The European Union’s Data Protection Board has ordered data transfers between the EU and the US under the ‘Privacy Shield’ protocol to cease immediately after the instrument was found incompatible with EU law by a court.
In a landmark ruling in July, the EU Court of Justice ruled that an EU-US data flow agreement named ‘Privacy Shield’ is not private enough to pass muster with European law.
The case was taken against Facebook by an Austrian activist after National Security Agency contractor Edward Snowden revealed that the US government was sifting through people’s online communications and data, including data transferred under ‘Privacy Shield’ and its predecessor, ‘Safe Harbor’.
Tech firms had no grace period to switch their privacy protocols, and must comply immediately, the European Data Protection Board (EDPB) said in a statement after the ruling. Furthermore, the onus is on these firms to ensure that whatever protocol they switch to is legally sound.
Two such protocols exist: Standard Contractual Clauses (SCCs) and Binding Corporate Rules (BCRs). However, not all variants of them are compliant with European privacy law, and companies using them must carry out a privacy assessment, and stop sending data if this assessment fails.

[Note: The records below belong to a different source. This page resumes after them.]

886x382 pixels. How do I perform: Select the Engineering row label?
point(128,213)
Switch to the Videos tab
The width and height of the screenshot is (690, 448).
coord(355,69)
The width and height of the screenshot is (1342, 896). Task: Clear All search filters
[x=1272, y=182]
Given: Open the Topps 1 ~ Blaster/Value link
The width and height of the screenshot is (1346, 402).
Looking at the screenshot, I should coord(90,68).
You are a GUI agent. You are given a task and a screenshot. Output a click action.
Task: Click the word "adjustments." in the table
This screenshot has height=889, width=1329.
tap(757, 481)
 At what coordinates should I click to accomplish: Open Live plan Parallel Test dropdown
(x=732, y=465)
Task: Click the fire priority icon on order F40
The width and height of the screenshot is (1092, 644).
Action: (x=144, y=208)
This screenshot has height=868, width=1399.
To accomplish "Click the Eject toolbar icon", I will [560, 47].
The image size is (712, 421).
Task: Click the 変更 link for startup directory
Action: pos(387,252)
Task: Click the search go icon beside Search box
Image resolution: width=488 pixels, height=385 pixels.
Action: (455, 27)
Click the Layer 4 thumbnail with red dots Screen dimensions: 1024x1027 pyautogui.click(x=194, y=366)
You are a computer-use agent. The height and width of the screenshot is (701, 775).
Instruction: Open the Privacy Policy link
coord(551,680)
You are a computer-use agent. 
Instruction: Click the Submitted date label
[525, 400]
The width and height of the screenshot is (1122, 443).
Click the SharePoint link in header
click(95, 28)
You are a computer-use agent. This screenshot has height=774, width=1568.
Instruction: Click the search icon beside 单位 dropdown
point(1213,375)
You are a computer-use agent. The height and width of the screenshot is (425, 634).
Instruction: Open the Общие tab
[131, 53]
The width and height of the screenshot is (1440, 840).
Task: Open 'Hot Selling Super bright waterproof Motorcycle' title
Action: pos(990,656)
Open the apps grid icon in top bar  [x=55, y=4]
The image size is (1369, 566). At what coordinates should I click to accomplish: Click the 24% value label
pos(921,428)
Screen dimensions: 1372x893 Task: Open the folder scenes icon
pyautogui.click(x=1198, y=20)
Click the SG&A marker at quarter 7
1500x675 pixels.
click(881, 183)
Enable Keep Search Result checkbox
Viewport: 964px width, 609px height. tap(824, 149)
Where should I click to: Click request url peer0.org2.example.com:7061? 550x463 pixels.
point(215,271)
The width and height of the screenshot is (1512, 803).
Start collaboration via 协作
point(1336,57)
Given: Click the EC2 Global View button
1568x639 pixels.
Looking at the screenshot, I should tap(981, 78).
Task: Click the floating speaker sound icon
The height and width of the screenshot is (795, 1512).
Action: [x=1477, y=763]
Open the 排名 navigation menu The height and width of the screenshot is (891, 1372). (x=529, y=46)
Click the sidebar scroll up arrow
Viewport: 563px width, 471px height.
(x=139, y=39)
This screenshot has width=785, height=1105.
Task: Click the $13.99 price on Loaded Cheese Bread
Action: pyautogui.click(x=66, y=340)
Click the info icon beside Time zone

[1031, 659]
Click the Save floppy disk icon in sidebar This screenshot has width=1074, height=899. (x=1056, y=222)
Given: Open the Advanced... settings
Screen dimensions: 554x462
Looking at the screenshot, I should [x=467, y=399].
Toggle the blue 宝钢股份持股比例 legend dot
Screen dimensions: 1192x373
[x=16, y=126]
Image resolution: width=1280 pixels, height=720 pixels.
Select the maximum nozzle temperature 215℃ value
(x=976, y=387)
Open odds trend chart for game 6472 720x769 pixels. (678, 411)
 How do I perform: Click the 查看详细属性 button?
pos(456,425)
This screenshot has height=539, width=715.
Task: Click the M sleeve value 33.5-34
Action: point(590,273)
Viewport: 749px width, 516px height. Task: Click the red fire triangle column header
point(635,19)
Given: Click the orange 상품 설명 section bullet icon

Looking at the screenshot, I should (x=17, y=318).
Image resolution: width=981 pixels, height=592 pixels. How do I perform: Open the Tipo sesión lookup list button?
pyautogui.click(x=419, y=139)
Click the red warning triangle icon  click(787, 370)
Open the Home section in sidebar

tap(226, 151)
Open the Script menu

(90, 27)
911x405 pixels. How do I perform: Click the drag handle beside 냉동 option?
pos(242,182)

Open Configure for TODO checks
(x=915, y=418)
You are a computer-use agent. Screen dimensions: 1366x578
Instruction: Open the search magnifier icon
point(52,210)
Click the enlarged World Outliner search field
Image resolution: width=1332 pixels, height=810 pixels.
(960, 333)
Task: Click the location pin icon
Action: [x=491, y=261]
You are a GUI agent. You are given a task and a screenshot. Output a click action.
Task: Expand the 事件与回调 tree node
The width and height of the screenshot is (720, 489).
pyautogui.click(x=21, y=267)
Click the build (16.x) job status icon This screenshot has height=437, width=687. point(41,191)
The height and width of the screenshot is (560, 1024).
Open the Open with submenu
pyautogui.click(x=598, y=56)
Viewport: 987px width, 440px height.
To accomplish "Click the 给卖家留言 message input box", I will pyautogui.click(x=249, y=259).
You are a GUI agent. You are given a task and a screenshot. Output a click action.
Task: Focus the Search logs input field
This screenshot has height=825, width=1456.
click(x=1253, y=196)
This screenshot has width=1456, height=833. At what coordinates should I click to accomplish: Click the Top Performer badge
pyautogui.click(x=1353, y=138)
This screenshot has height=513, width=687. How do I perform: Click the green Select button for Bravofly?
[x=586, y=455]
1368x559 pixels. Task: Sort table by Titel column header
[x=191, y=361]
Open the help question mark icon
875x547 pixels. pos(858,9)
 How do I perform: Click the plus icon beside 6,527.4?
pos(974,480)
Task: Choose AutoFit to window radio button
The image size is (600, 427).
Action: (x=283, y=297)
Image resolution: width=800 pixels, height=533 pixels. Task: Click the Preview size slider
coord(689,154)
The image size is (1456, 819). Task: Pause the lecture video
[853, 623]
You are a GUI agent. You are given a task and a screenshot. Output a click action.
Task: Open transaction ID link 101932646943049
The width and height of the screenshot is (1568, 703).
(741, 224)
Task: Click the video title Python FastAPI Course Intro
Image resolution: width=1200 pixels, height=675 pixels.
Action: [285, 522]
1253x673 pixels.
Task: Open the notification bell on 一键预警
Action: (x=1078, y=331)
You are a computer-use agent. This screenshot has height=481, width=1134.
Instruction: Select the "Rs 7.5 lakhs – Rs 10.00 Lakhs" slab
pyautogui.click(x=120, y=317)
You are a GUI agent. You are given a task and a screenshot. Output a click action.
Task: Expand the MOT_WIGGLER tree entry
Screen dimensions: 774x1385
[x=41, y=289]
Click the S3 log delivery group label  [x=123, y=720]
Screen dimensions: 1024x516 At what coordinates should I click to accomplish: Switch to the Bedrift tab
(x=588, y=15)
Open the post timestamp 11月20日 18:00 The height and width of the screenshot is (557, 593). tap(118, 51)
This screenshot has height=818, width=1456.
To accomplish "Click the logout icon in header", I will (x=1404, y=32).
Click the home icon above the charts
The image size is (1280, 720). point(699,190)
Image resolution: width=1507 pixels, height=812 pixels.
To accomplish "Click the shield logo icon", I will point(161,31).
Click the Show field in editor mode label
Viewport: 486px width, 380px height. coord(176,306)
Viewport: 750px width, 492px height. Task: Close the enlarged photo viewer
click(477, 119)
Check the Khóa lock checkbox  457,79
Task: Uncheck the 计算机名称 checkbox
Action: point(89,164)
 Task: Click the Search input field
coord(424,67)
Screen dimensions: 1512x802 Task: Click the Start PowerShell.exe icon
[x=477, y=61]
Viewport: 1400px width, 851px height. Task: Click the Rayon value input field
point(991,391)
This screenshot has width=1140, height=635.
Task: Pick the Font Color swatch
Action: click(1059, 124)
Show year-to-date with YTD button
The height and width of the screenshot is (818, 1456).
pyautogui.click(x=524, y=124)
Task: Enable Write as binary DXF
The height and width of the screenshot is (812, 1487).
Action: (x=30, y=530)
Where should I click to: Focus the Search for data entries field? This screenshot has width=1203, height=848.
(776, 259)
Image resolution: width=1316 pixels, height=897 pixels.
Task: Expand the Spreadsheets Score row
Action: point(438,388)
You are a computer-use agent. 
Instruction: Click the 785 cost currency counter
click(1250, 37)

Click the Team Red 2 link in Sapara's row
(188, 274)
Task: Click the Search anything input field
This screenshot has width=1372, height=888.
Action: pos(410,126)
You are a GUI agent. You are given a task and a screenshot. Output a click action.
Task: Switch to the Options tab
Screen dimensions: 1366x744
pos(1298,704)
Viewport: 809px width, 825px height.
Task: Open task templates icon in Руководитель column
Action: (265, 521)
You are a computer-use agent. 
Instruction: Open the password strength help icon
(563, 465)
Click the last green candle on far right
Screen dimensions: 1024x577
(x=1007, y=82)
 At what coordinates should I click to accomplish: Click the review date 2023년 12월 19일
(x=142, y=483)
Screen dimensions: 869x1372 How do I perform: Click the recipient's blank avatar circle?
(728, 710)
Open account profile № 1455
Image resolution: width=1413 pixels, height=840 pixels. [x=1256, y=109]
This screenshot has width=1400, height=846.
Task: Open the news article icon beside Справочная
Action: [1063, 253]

The EDPB stated that the US government’s data protection policies allow intelligence agencies and law enforcement to interfere “with the fundamental rights” of Europeans.
For US companies, it remains to be seen whether data transfers can be arranged under SSC and BCR rules. If not, Max Schrems, the activist who brought the case in the first place, said “the US will have to seriously change their surveillance laws, if US companies want to continue to play a major role on the EU market.”